**Your instructions**
Print them exactly: the lines from the beginning of the entries below through the line that contains "Viewport: 632px width, 1024px height.", and only those, with the pictures left out.

(Records from a data source)
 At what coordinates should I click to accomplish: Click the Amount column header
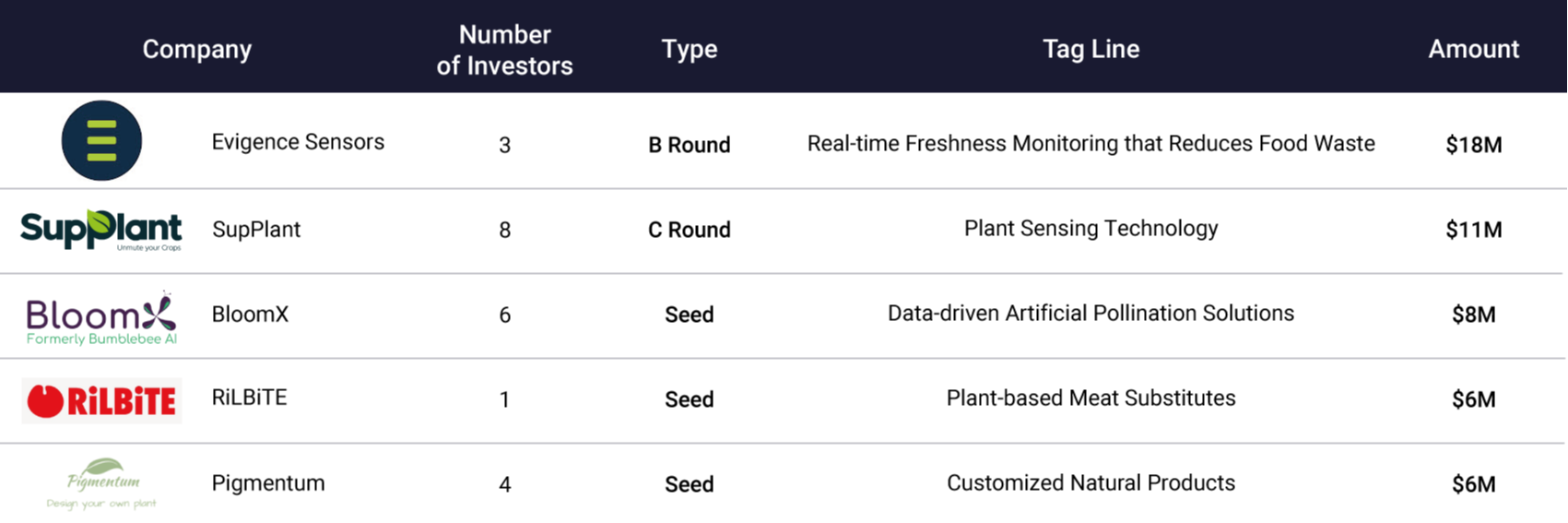tap(1473, 49)
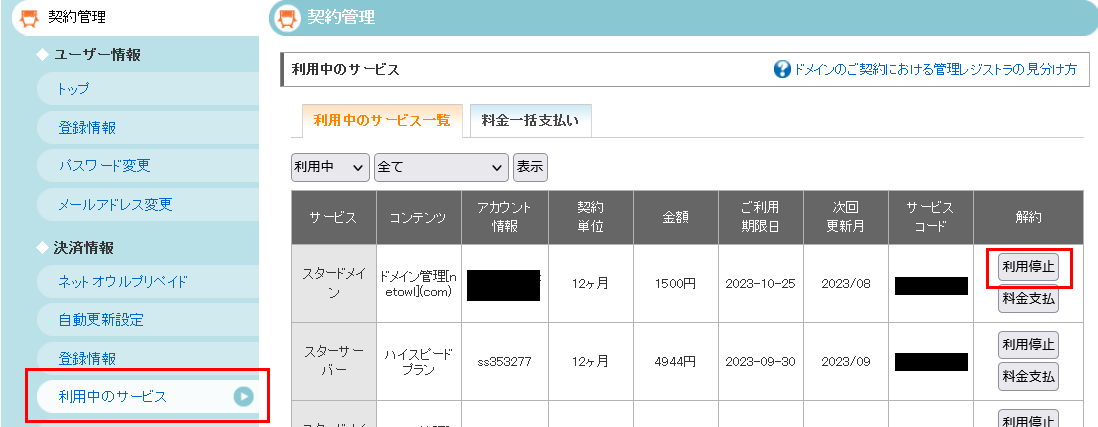
Task: Switch to the 料金一括支払い tab
Action: coord(530,121)
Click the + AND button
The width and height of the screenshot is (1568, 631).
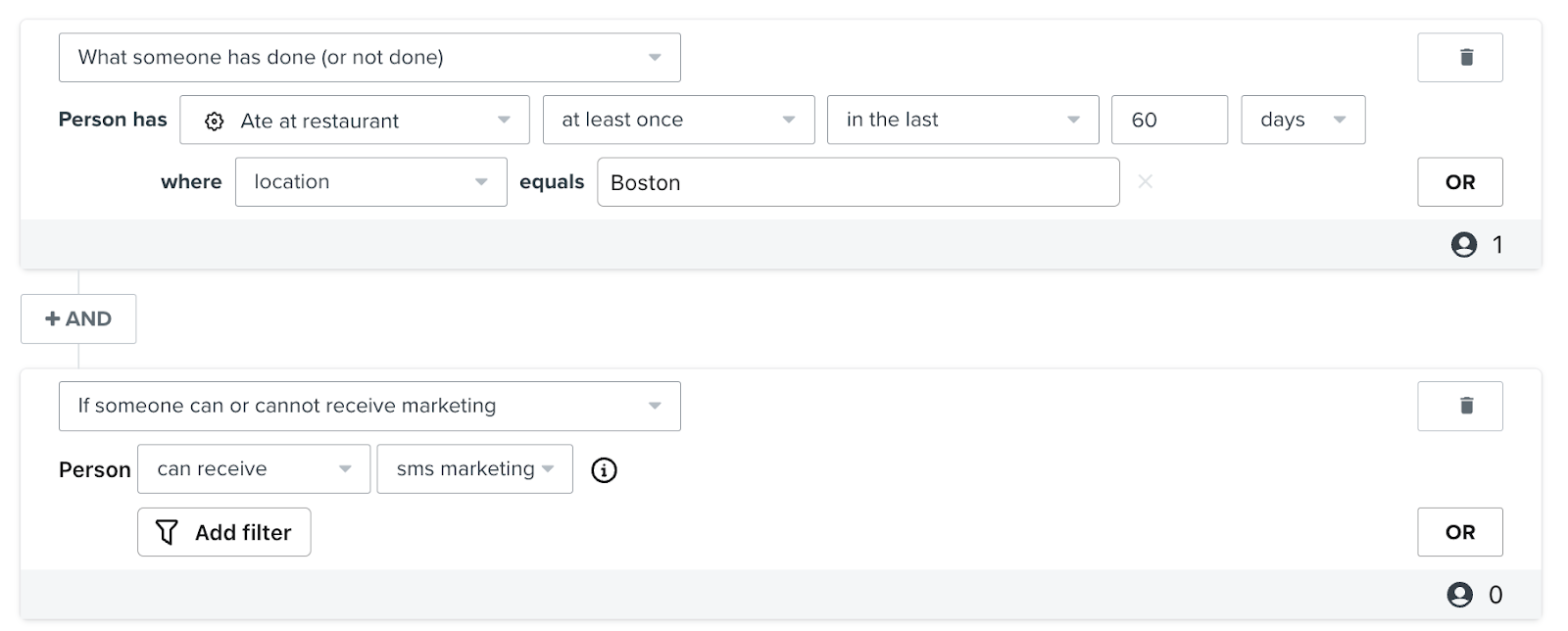[78, 318]
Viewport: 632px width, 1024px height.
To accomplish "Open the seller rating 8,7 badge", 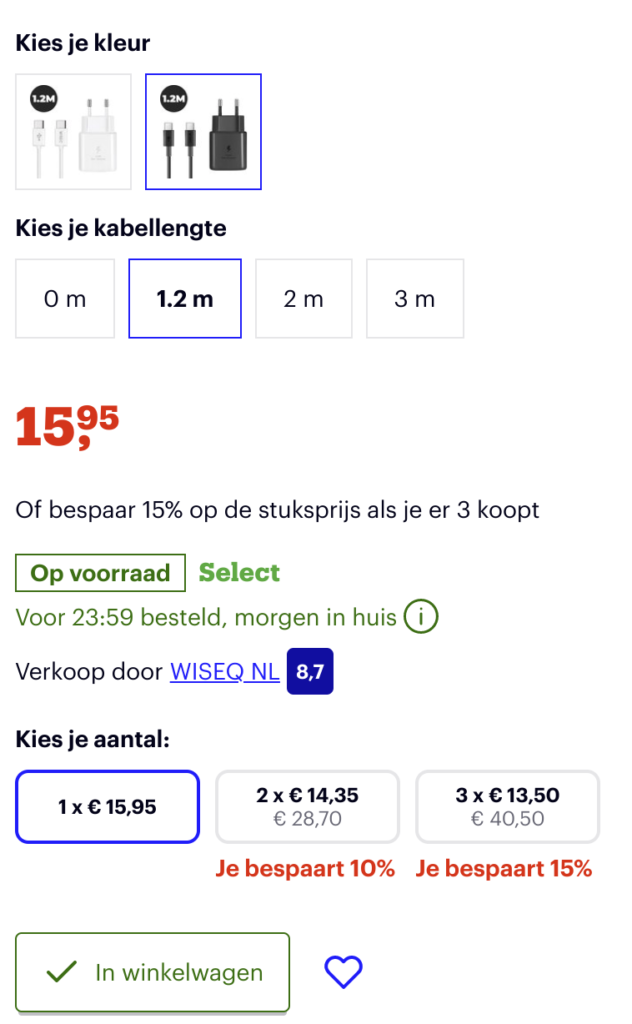I will pos(310,671).
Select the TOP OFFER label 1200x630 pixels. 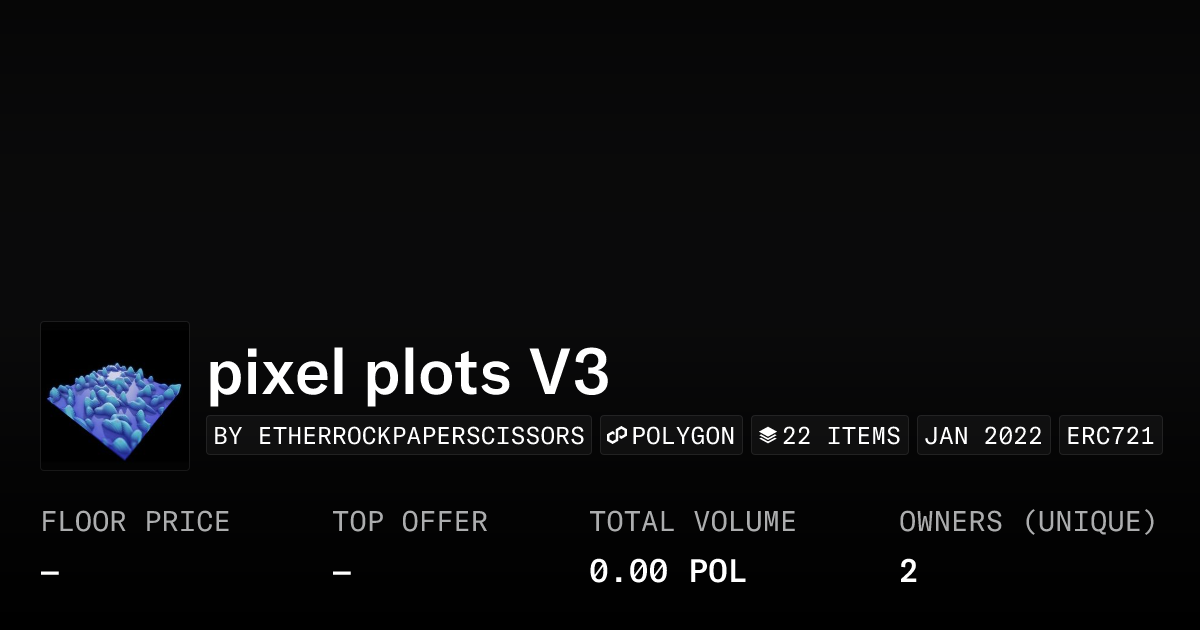coord(410,522)
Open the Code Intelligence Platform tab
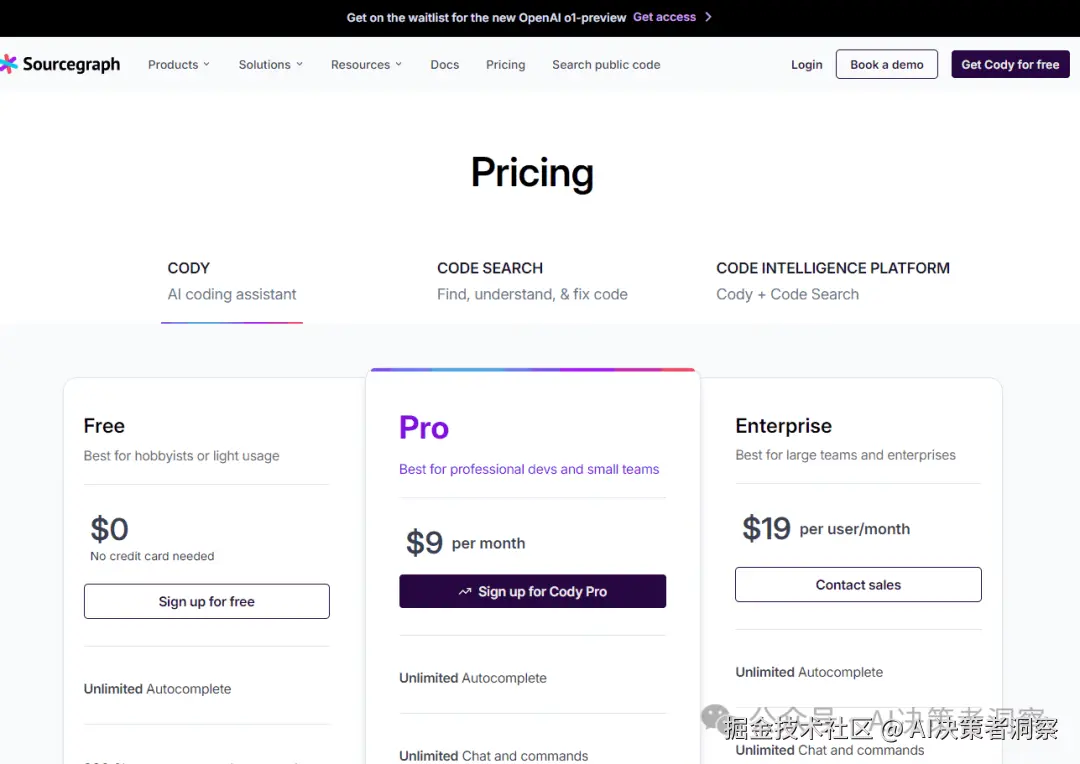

**Answer area**
 At what coordinates should I click to accomplish: Click the Amount column header
tap(1473, 49)
Task: Switch to the 料金一括支払い tab
Action: coord(530,121)
Click the + AND button
The width and height of the screenshot is (1568, 631).
[78, 318]
Viewport: 632px width, 1024px height.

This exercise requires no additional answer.